Armut trieb SüditalienerInnen in den 1960er- und 70er-Jahren zur Auswanderung. Doch die Schweizer Politik liess nicht zu, dass sie ihre Kinder mitnahmen. So wurden die Emigrierenden vor eine schmerzhafte Entscheidung gestellt: Sie mussten die Kinder entweder bei Verwandten zurücklassen, die Söhne und Töchter in einem Heim in Grenznähe unterbringen oder sie als «Touristen» in die Schweiz mitnehmen. Bei letzterer Variante wurden die Kinder nach Ablauf der erlaubten Frist in der Wohnung versteckt.

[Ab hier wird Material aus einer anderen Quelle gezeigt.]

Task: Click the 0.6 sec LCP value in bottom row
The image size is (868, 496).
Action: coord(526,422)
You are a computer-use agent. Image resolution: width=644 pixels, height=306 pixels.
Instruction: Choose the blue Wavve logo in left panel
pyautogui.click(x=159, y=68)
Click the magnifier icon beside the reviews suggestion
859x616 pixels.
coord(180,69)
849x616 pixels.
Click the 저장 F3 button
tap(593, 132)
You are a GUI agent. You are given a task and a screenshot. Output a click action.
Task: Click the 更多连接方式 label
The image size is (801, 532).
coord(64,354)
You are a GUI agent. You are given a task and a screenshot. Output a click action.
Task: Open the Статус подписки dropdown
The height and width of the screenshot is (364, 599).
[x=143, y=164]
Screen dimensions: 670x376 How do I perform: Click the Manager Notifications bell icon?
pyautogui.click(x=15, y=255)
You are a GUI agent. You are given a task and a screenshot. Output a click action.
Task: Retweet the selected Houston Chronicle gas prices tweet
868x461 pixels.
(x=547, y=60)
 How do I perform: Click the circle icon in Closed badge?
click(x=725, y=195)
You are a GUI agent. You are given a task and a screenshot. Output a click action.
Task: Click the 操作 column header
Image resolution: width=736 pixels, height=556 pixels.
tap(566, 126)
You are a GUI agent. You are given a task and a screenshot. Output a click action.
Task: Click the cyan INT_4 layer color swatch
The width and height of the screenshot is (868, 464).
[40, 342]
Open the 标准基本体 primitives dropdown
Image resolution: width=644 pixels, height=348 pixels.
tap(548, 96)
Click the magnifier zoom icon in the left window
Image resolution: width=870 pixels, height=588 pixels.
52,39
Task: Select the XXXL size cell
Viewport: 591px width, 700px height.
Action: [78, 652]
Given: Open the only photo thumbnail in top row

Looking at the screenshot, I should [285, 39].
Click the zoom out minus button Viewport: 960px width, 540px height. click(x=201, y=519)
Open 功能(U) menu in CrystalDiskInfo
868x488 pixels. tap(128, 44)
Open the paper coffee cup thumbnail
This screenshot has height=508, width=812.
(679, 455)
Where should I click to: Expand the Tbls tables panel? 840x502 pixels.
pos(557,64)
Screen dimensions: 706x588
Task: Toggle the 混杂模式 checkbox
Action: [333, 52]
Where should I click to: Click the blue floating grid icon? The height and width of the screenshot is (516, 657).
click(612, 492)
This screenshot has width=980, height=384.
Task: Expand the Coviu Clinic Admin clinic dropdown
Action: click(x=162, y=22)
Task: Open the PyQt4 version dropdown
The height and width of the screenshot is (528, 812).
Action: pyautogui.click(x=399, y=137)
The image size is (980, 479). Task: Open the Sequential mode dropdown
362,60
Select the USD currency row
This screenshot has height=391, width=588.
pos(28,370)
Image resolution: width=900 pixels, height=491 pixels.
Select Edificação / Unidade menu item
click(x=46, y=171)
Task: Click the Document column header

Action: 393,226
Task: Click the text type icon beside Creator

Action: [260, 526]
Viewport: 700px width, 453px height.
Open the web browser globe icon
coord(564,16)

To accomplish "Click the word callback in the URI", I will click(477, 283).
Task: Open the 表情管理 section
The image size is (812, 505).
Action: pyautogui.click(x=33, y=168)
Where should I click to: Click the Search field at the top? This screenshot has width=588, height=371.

Fachleute schätzen, dass in der Schweiz etwa 10'000 versteckte Kinder lebten, und zwar in Folge des Saisonnierstatuts. Dieses wurde 1934 eingeführt und war Ausdruck einer Politik, wonach Ausländerinnen und Ausländer je nach wirtschaftlichem Bedarf ins Land geholt werden sollen. Eine dauerhafte Integration der Zugewanderten war hingegen unerwünscht. Der Familiennachzug blieb ihnen daher verwehrt.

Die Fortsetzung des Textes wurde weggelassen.